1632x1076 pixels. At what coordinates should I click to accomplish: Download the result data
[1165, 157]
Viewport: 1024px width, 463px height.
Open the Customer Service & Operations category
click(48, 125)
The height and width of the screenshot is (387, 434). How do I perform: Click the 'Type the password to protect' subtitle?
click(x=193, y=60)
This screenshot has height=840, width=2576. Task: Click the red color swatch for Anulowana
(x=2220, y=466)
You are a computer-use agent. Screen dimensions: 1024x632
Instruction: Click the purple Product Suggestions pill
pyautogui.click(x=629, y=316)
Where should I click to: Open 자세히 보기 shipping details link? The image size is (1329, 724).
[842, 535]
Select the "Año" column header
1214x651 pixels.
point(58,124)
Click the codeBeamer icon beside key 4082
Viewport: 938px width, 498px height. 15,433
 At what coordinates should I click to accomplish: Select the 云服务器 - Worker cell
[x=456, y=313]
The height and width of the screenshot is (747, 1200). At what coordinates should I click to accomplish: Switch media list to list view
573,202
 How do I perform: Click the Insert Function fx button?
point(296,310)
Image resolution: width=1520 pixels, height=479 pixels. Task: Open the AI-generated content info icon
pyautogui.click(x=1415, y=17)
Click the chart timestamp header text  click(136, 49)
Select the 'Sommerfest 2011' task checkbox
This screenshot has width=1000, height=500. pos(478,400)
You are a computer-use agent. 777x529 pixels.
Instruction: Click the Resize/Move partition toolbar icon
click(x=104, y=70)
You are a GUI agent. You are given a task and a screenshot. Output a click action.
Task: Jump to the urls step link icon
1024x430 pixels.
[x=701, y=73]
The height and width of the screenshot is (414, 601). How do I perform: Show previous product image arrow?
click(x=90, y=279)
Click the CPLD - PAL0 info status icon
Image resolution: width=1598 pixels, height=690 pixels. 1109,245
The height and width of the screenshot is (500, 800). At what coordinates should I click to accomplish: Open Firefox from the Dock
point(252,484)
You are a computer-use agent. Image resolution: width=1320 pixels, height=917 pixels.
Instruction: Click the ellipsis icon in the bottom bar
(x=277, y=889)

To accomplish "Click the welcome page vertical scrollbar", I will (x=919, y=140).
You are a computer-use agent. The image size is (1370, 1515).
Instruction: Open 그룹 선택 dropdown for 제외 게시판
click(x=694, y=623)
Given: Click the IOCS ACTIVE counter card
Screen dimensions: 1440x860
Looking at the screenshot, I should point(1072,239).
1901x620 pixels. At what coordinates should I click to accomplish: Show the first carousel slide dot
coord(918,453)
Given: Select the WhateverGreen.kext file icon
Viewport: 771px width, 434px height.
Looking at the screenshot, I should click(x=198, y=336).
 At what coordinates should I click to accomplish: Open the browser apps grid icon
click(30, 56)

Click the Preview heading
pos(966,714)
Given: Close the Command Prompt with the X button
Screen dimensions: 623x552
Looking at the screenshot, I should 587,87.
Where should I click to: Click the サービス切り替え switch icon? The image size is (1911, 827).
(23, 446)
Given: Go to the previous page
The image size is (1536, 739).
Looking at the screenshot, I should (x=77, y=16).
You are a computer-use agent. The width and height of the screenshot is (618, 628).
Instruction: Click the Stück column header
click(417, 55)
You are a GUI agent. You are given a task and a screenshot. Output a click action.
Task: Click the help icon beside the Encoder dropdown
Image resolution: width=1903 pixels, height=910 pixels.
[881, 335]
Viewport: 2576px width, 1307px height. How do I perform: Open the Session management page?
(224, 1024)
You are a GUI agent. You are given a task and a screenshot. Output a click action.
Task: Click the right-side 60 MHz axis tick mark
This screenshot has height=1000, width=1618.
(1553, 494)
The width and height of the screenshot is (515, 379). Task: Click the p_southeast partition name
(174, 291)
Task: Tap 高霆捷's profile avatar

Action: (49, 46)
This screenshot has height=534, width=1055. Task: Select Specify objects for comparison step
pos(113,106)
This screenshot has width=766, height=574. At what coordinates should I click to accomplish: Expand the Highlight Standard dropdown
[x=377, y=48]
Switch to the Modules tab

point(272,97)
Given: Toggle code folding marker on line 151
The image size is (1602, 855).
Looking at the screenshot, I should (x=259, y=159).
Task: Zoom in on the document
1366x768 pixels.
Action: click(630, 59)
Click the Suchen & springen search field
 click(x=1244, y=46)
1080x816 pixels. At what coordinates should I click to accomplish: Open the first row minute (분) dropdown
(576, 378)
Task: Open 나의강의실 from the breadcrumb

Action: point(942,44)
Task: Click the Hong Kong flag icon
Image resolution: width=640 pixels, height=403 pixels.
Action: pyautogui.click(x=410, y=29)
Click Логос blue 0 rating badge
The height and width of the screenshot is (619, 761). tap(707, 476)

---

[WHAT YOU HAVE TO DO] Would you output the material above once more, exactly as given?

[ANSWER AREA]
1632x1076 pixels. At what coordinates should I click to accomplish: Download the result data
[1165, 157]
Viewport: 1024px width, 463px height.
Open the Customer Service & Operations category
click(48, 125)
The height and width of the screenshot is (387, 434). How do I perform: Click the 'Type the password to protect' subtitle?
click(x=193, y=60)
This screenshot has height=840, width=2576. Task: Click the red color swatch for Anulowana
(x=2220, y=466)
You are a computer-use agent. Screen dimensions: 1024x632
Instruction: Click the purple Product Suggestions pill
pyautogui.click(x=629, y=316)
Where should I click to: Open 자세히 보기 shipping details link? The image size is (1329, 724).
[842, 535]
Select the "Año" column header
1214x651 pixels.
point(58,124)
Click the codeBeamer icon beside key 4082
Viewport: 938px width, 498px height. 15,433
 At what coordinates should I click to accomplish: Select the 云服务器 - Worker cell
[x=456, y=313]
The height and width of the screenshot is (747, 1200). At what coordinates should I click to accomplish: Switch media list to list view
573,202
 How do I perform: Click the Insert Function fx button?
point(296,310)
Image resolution: width=1520 pixels, height=479 pixels. Task: Open the AI-generated content info icon
pyautogui.click(x=1415, y=17)
Click the chart timestamp header text  click(136, 49)
Select the 'Sommerfest 2011' task checkbox
This screenshot has width=1000, height=500. pos(478,400)
You are a computer-use agent. 777x529 pixels.
Instruction: Click the Resize/Move partition toolbar icon
click(x=104, y=70)
You are a GUI agent. You are given a task and a screenshot. Output a click action.
Task: Jump to the urls step link icon
1024x430 pixels.
[x=701, y=73]
The height and width of the screenshot is (414, 601). How do I perform: Show previous product image arrow?
click(x=90, y=279)
Click the CPLD - PAL0 info status icon
Image resolution: width=1598 pixels, height=690 pixels. 1109,245
The height and width of the screenshot is (500, 800). At what coordinates should I click to accomplish: Open Firefox from the Dock
point(252,484)
You are a computer-use agent. Image resolution: width=1320 pixels, height=917 pixels.
Instruction: Click the ellipsis icon in the bottom bar
(x=277, y=889)

To accomplish "Click the welcome page vertical scrollbar", I will (x=919, y=140).
You are a computer-use agent. The image size is (1370, 1515).
Instruction: Open 그룹 선택 dropdown for 제외 게시판
click(x=694, y=623)
Given: Click the IOCS ACTIVE counter card
Screen dimensions: 1440x860
Looking at the screenshot, I should point(1072,239).
1901x620 pixels. At what coordinates should I click to accomplish: Show the first carousel slide dot
coord(918,453)
Given: Select the WhateverGreen.kext file icon
Viewport: 771px width, 434px height.
Looking at the screenshot, I should click(x=198, y=336).
 At what coordinates should I click to accomplish: Open the browser apps grid icon
click(30, 56)

Click the Preview heading
pos(966,714)
Given: Close the Command Prompt with the X button
Screen dimensions: 623x552
Looking at the screenshot, I should 587,87.
Where should I click to: Click the サービス切り替え switch icon? The image size is (1911, 827).
(23, 446)
Given: Go to the previous page
The image size is (1536, 739).
Looking at the screenshot, I should (x=77, y=16).
You are a computer-use agent. The width and height of the screenshot is (618, 628).
Instruction: Click the Stück column header
click(417, 55)
You are a GUI agent. You are given a task and a screenshot. Output a click action.
Task: Click the help icon beside the Encoder dropdown
Image resolution: width=1903 pixels, height=910 pixels.
[881, 335]
Viewport: 2576px width, 1307px height. How do I perform: Open the Session management page?
(224, 1024)
You are a GUI agent. You are given a task and a screenshot. Output a click action.
Task: Click the right-side 60 MHz axis tick mark
This screenshot has height=1000, width=1618.
(1553, 494)
The width and height of the screenshot is (515, 379). Task: Click the p_southeast partition name
(174, 291)
Task: Tap 高霆捷's profile avatar

Action: (49, 46)
This screenshot has height=534, width=1055. Task: Select Specify objects for comparison step
pos(113,106)
This screenshot has width=766, height=574. At what coordinates should I click to accomplish: Expand the Highlight Standard dropdown
[x=377, y=48]
Switch to the Modules tab

point(272,97)
Given: Toggle code folding marker on line 151
The image size is (1602, 855).
Looking at the screenshot, I should (x=259, y=159).
Task: Zoom in on the document
1366x768 pixels.
Action: click(630, 59)
Click the Suchen & springen search field
 click(x=1244, y=46)
1080x816 pixels. At what coordinates should I click to accomplish: Open the first row minute (분) dropdown
(576, 378)
Task: Open 나의강의실 from the breadcrumb

Action: point(942,44)
Task: Click the Hong Kong flag icon
Image resolution: width=640 pixels, height=403 pixels.
Action: pyautogui.click(x=410, y=29)
Click Логос blue 0 rating badge
The height and width of the screenshot is (619, 761). tap(707, 476)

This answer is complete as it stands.